[Record excerpts — start]

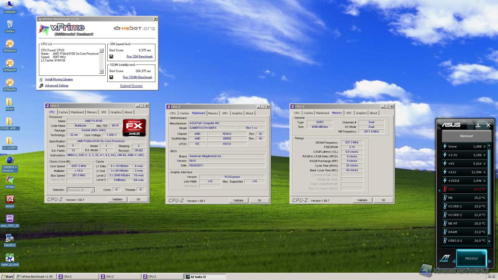Click AI Suite II in the taskbar
498x280 pixels.
click(x=205, y=277)

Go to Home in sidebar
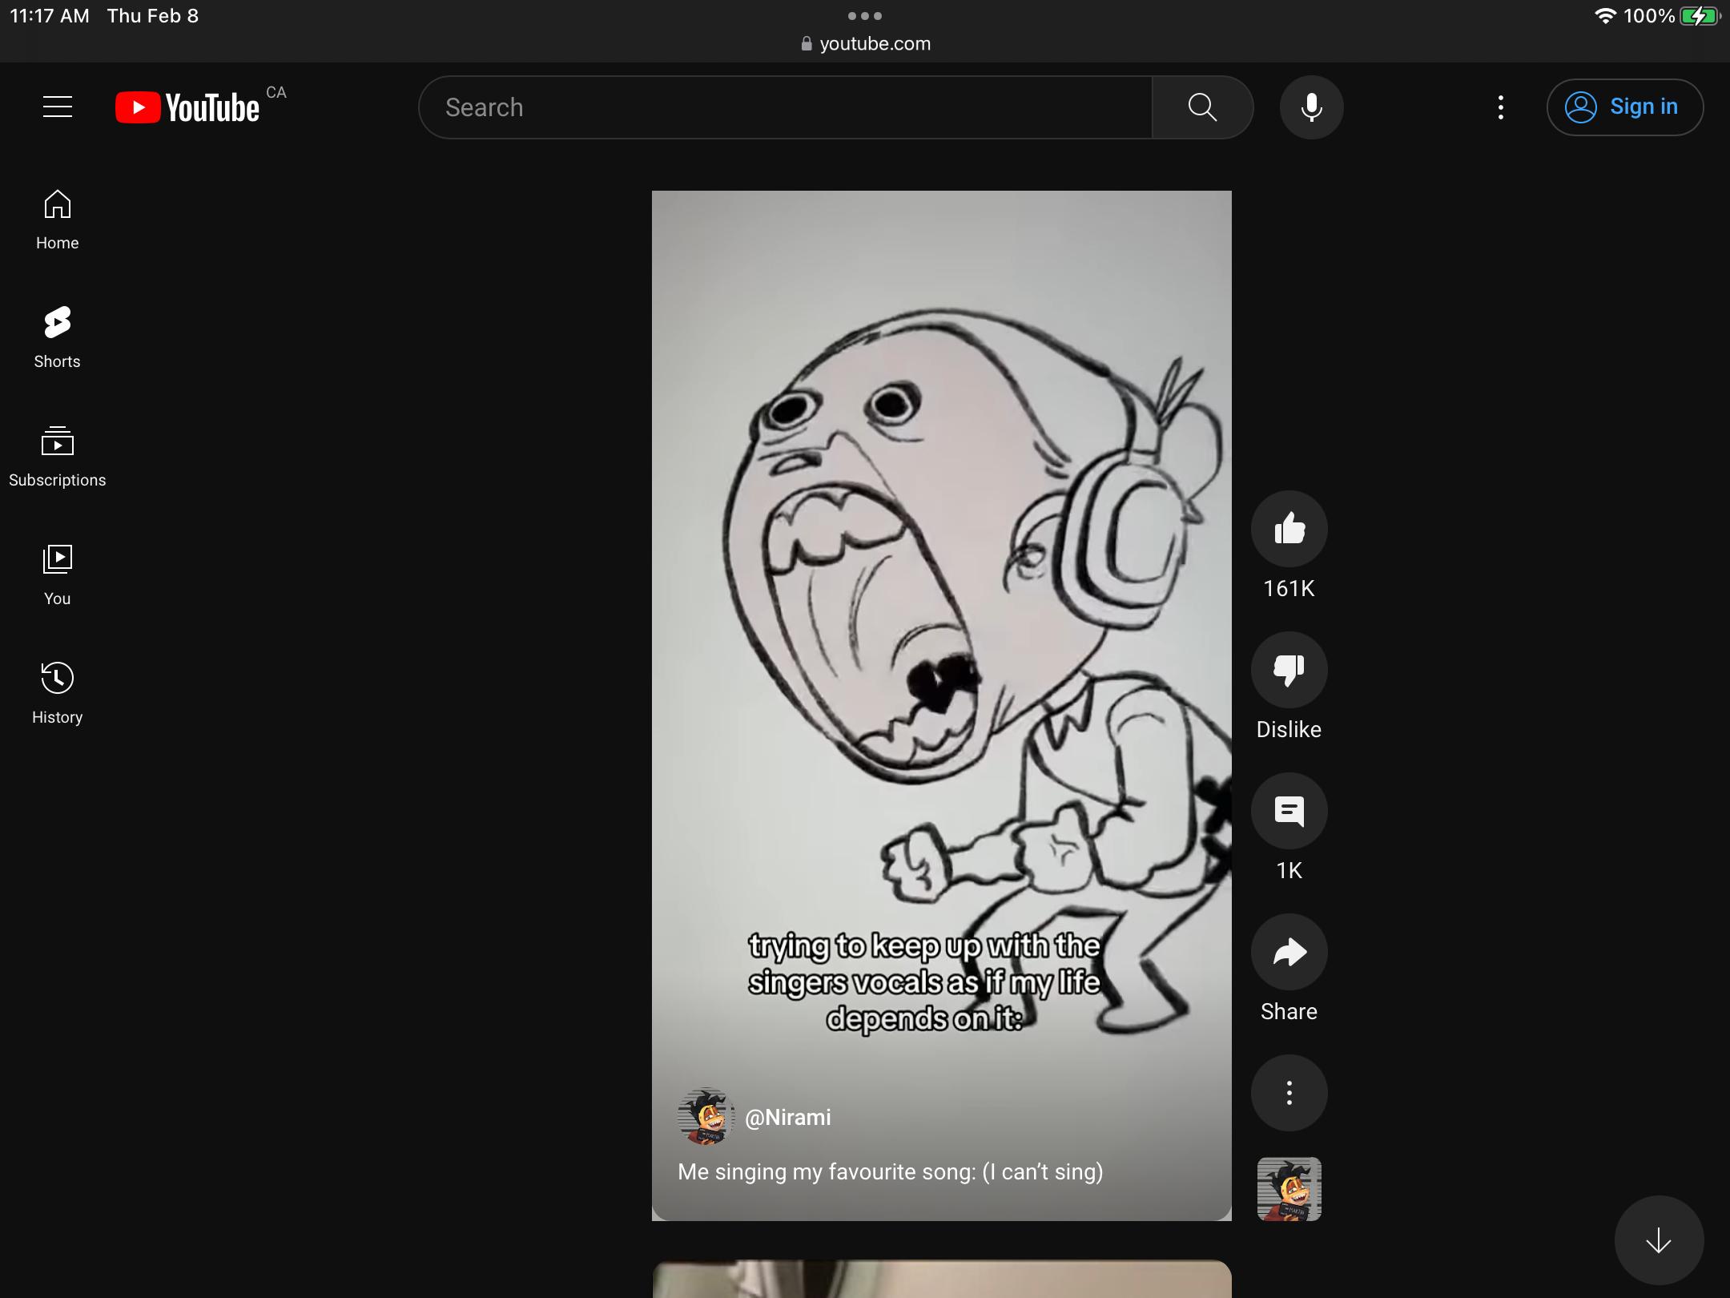[57, 220]
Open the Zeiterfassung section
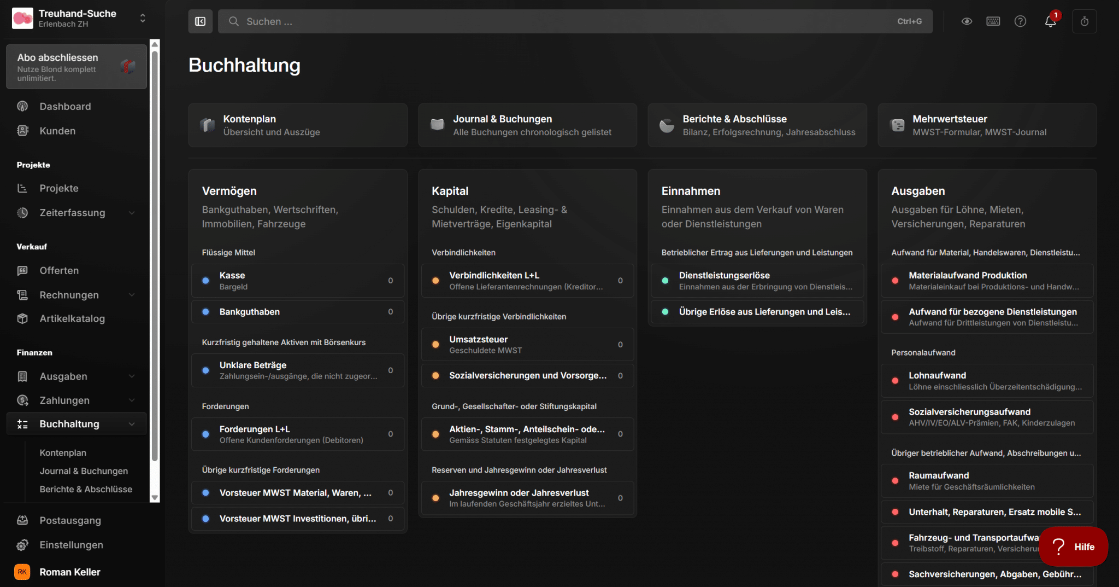This screenshot has width=1119, height=587. 72,213
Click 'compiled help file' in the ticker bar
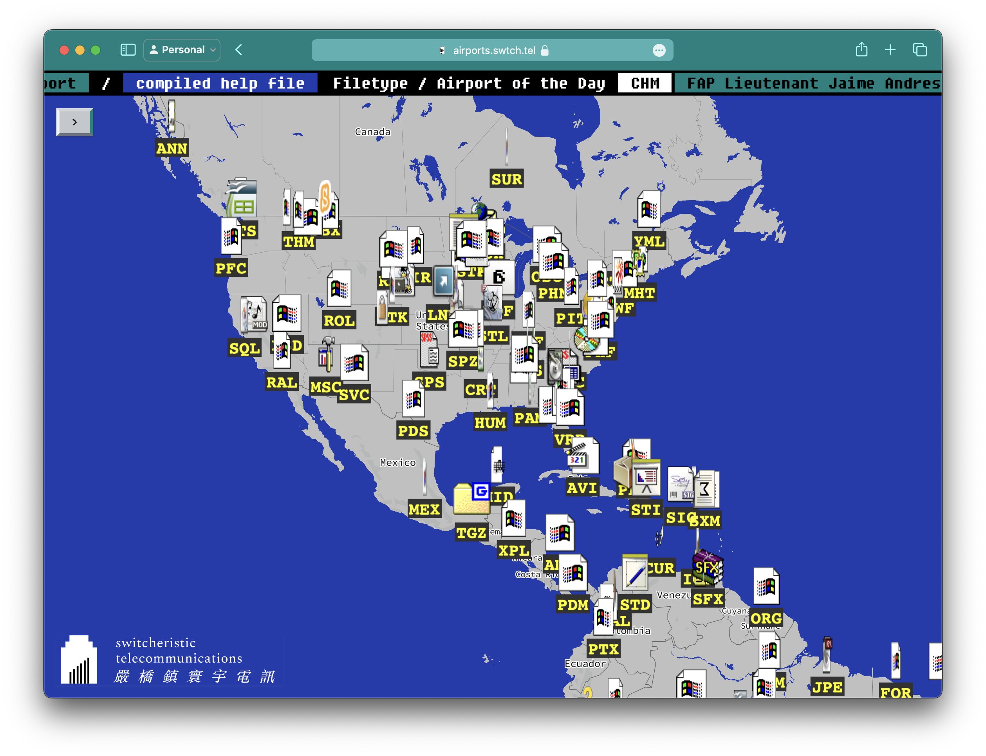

[Record excerpts — finish]

Restrict the output to the lines from the one with "Go to Home in sidebar" through the last line of the material above. Print them exactly, leaving out every picture.

▸ **Result for this task**
Go to Home in sidebar
[57, 220]
Open the Zeiterfassung section
This screenshot has width=1119, height=587. 72,213
Click 'compiled help file' in the ticker bar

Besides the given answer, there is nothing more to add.